When the tower consists of several 12 modules assembled together, the process is carried out with separate tower module assembly steps followed by tower module 12 mounting steps on top of one another. These tower modules 12 are comprised of column segments and diagonal tubular elements and truss-mounted mullions or elements docked between the columns as shown in Figure 10.

 These steps can be performed with the aid of 2 cranes or wheeled or crawler cranes.
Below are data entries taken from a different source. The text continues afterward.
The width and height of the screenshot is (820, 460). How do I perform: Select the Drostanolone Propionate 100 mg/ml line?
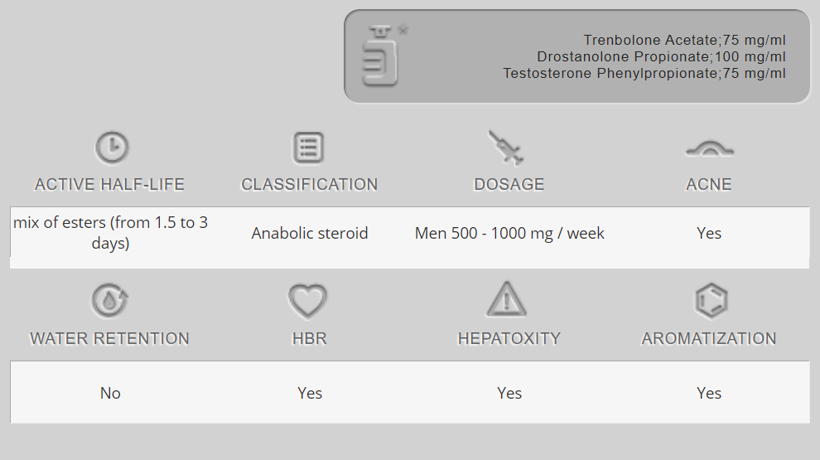click(x=661, y=56)
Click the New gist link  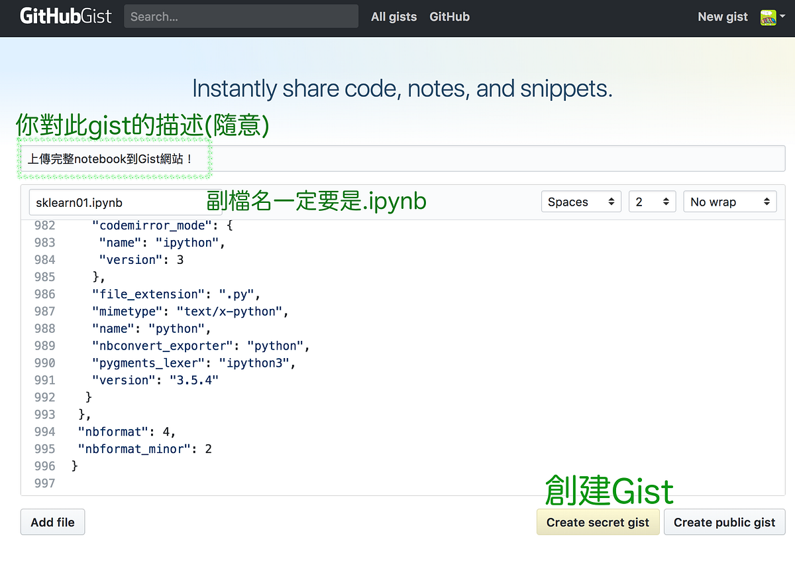coord(722,17)
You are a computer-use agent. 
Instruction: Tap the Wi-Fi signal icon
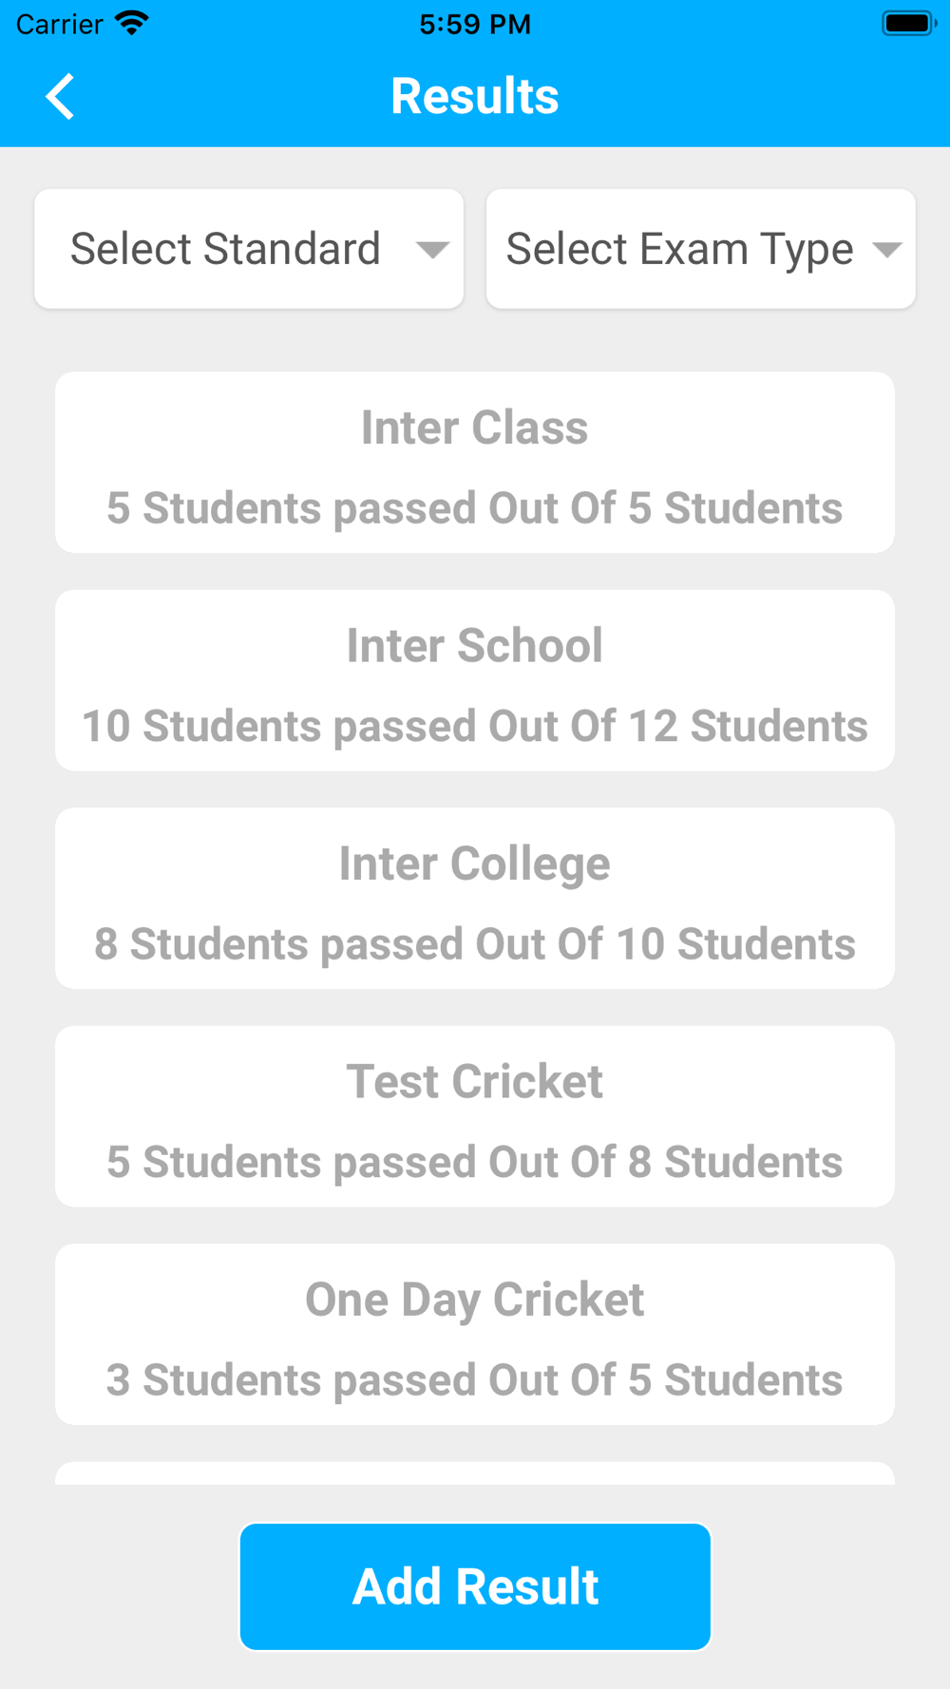[131, 24]
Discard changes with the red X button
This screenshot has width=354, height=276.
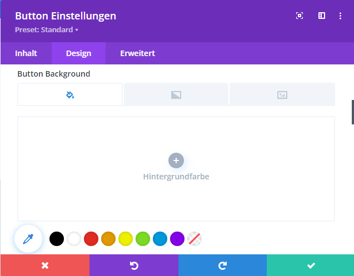point(44,265)
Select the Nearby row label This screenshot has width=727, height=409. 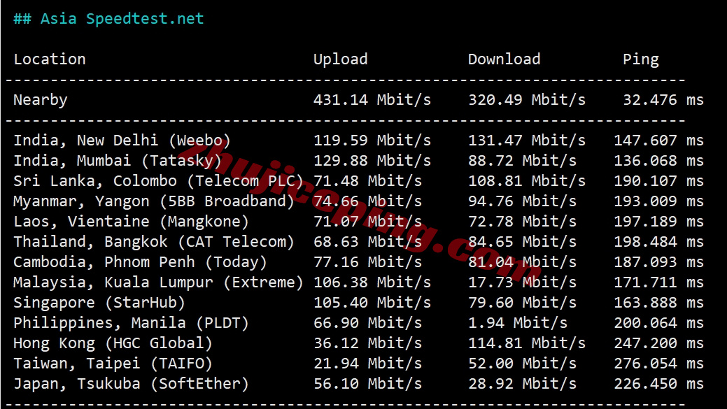coord(41,100)
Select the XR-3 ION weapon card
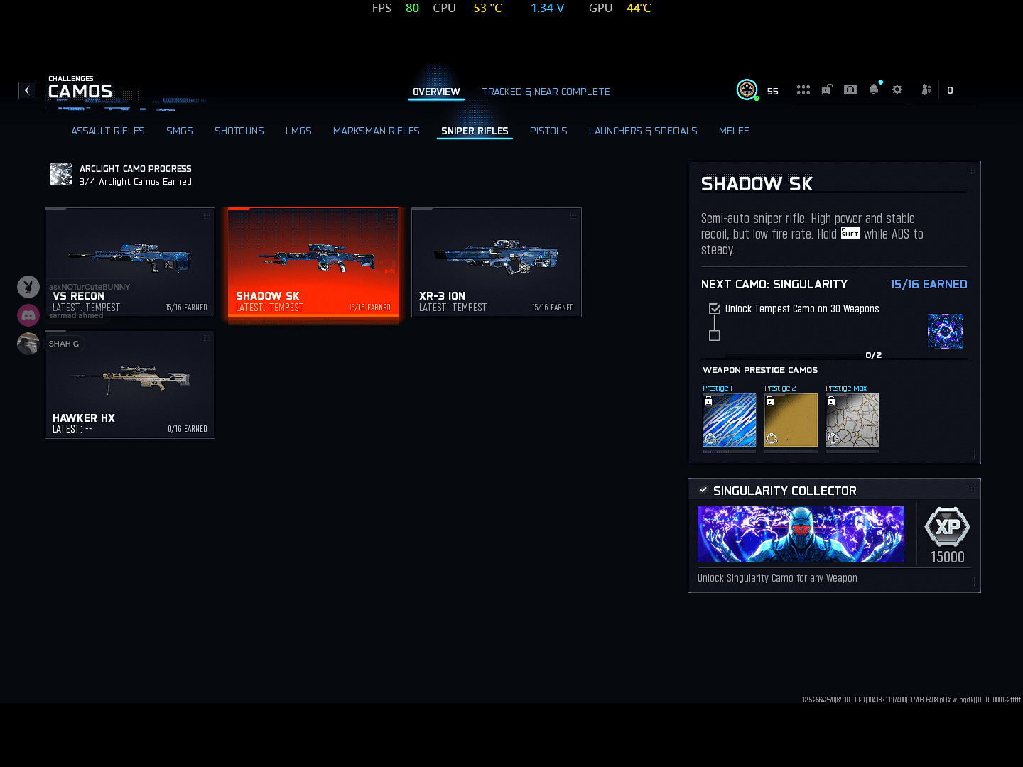The width and height of the screenshot is (1023, 767). pyautogui.click(x=497, y=262)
These diverse facilities and possibilities for composing the structural parts and assembling the towers 1 may minimize the need to use heavier equipment in the wind farm deployment process, and this equipment can be used, when necessary, only in the wind turbines assembly phase. .

 Another option of the assembly process is to use auxiliary assembly equipment, to be installed on the top of the tower, able to lift and assemble the parts that make up the wind turbine and its blades.

 Having described examples of preferred embodiments, it should be understood that the scope of the present invention encompasses other possible variations, being limited only by the content of the claims only, including the possible equivalents thereof.

Claims

 1. Tower (1) for wind power generation, characterized by the fact that it comprises:

 at least three columns (3) extending from a tower base to its upper end, each column (3) being comprised of a plurality of connected metal tubular members; and

 a plurality of lattice-mounted metal tubular elements (4) interconnecting the columns (4), constituting the base structure to the upper end of the tower.

 Wind energy generation tower according to claim 1, characterized in that it further comprises rigid frames attached, interconnecting the columns (3).

 Wind energy generation tower according to one of Claims 1 to 2, characterized in that the tubular elements are composed of pipe compositions (7) joined together, each pipe composition (7) comprising at least at least two pipes (8) joined together by metal connection elements (9).

 Wind power tower according to claim 3, characterized in that the connecting elements (9) are selected from the group comprising welds, sheet metal, metal tubes, metal beams, "U" profiles, T and Ή ", angles and their compositions.

 Wind power tower according to Claim 3 or 4, characterized in that the connecting elements (9) are fixedly interlocked between the tubes (8) of the tube composition (7).

Wind energy generating tower according to one of Claims 1 to 5, characterized in that the tubular elements of the lattice structure (4) are joined together by fastening elements (10) connected to the ends of the tubular elements; these fasteners (10) being at least one of welds, connecting plates, flanges, "T""U", Ί "and" H "profiles, angles, metal pipes and their compositions.

Wind power tower according to Claim 6, characterized in that the fastening elements (10) are fixed to the tubular elements by welding, screwing or riveting.

 Wind power tower according to one of Claims 6 to 7, characterized in that the fixing between the fixing elements (10) is by welding, screwing or riveting.

 Wind power tower according to one of Claims 1 to 8, characterized in that it has a cross-section with equilateral polygon geometry with N sides, where N varies from 3 to 12, having at each vertex , a column (3).

 Wind power tower according to one of Claims 1 to 9, characterized in that at least some of the tubular elements are filled with concrete, reinforced concrete or fiber-reinforced concrete.

 Wind power tower according to one of Claims 1 to 10, characterized in that it has:

 a lower segment (14) whose columns (3) form a first inclination angle (141) with a horizontal plane,

 an upper segment (13) whose columns (3) form a second inclination angle (131) with the horizontal plane, and

 a transition segment (15) between the lower segment (14) and the upper segment (13), whose columns (3) form a transition angle (15) with the horizontal plane.

 Wind energy generation tower according to one of Claims 1 to 11, characterized in that it has stacks (17) connecting the structure to a foundation.